C’era agli albori della carriera di Rohmer e vive tuttora a Parigi una figura leggendaria: Jean Parvulesco, che nel 1950 presentò al trentenne cinefilo giunto dalla provincia nella Parigi delle caves, un giovane benestante di Ginevra, Jean-Luc Godard. L’evento cambiò le loro vite e Godard non lo dimenticò se, in Fino all’ultimo respiro (1959), viene ossessivamente evocato «il famoso scrittore Parvulesco» (Jean-Pierre Melville). Nemmeno Rohmer lo dimenticò, facendo di Parvulesco, quello reale, un interprete dell’Albero, il sindaco e la mediateca (1995).

La vulgata divide l’opera di Rohmer in blocchi. Ci sono i «Racconti morali», sei titoli tra cui La collezionista (1967), premiato con l’Orso d’argento al Festival di Berlino, ma soprattutto da una della più seducenti presenze nella storia del cinema, quella di Haydée Politoff; La mia notte con Maud (1969), uno dei rari film a porre seriamente la questione sesso/fede; Il ginocchio di Claire (1970) e L’amore nel pomeriggio (1972). Ci sono poi le «Commedie e proverbi», sette titoli tra i quali Le notti di luna piena (1984) e Il raggio verde (1986), premiato col Leone d’oro al Festival di Venezia. E ci sono i «Racconti delle quattro stagioni», dal Racconto di primavera (1990) al Racconto d’autunno (premiato alla Mostra di Venezia, 1999).

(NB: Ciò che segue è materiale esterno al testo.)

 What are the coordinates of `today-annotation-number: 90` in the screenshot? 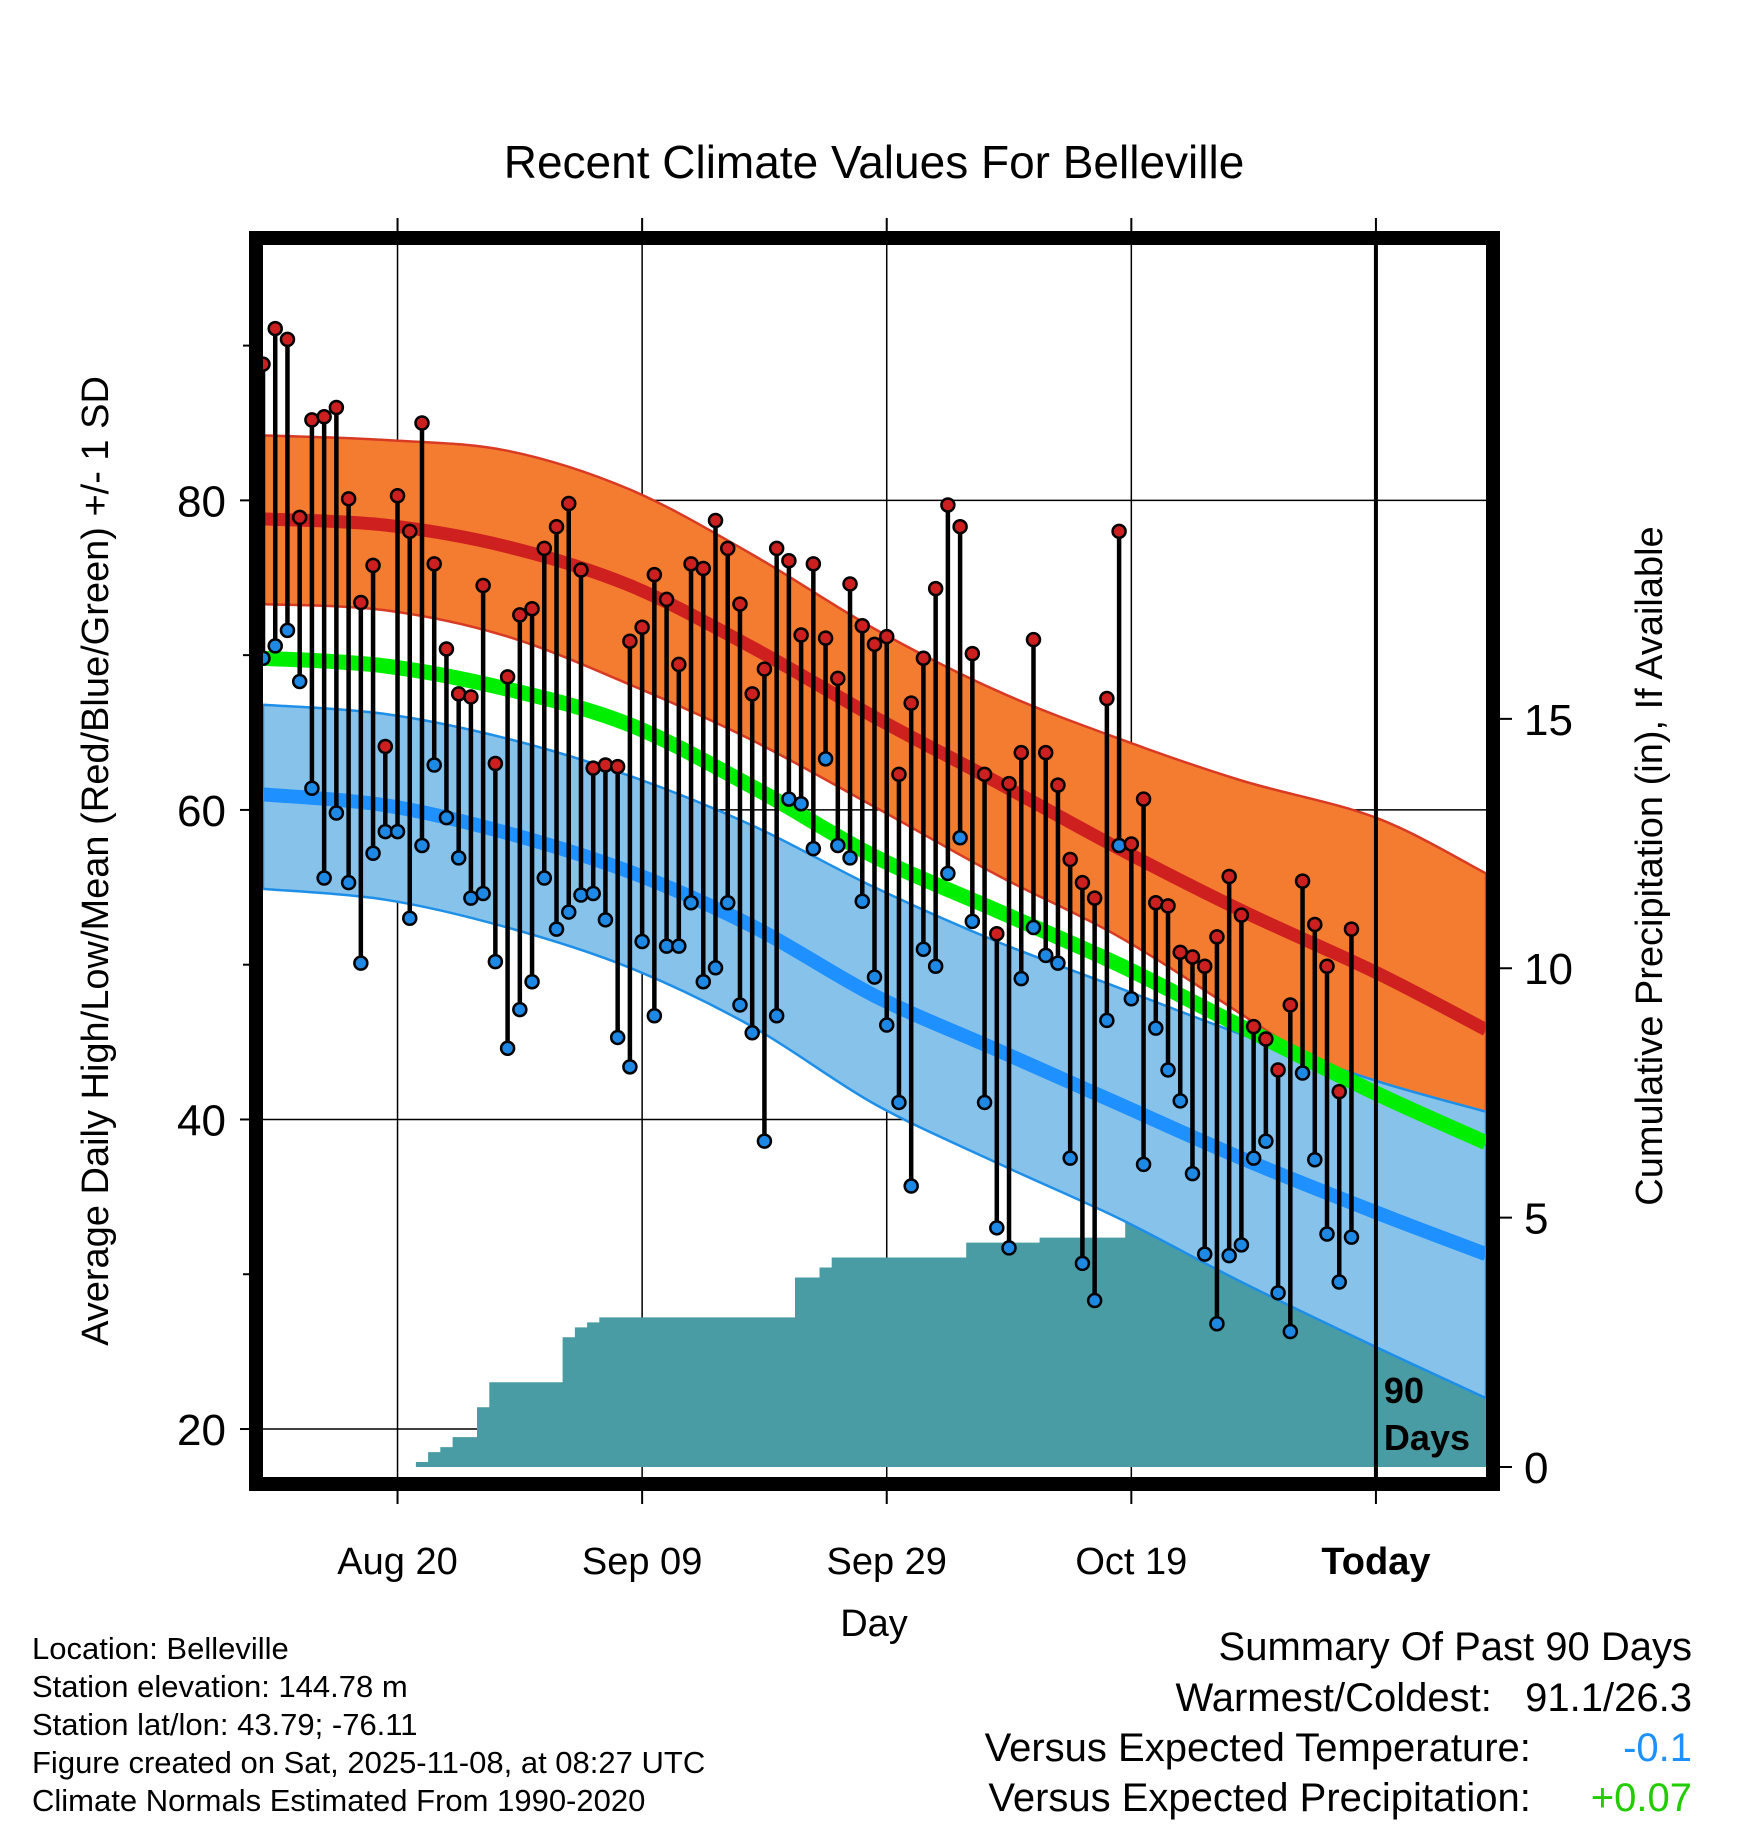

Chi scrive, ricorda più volentieri La marchesa von O (1976), tratto da Kleist, premio speciale della giuria a Cannes, e Perceval le gallois (Mostra di Venezia, 1978), tratto da Chrétien de Troyes. Vent’anni dopo lo dissi a Rohmer e lui pensò che amassi il teatro filmato. «Non proprio - gli spiegai - però mi piace vedere i film che gli altri non vedono». Uomo onesto, sorrise e m’invitò a pranzo.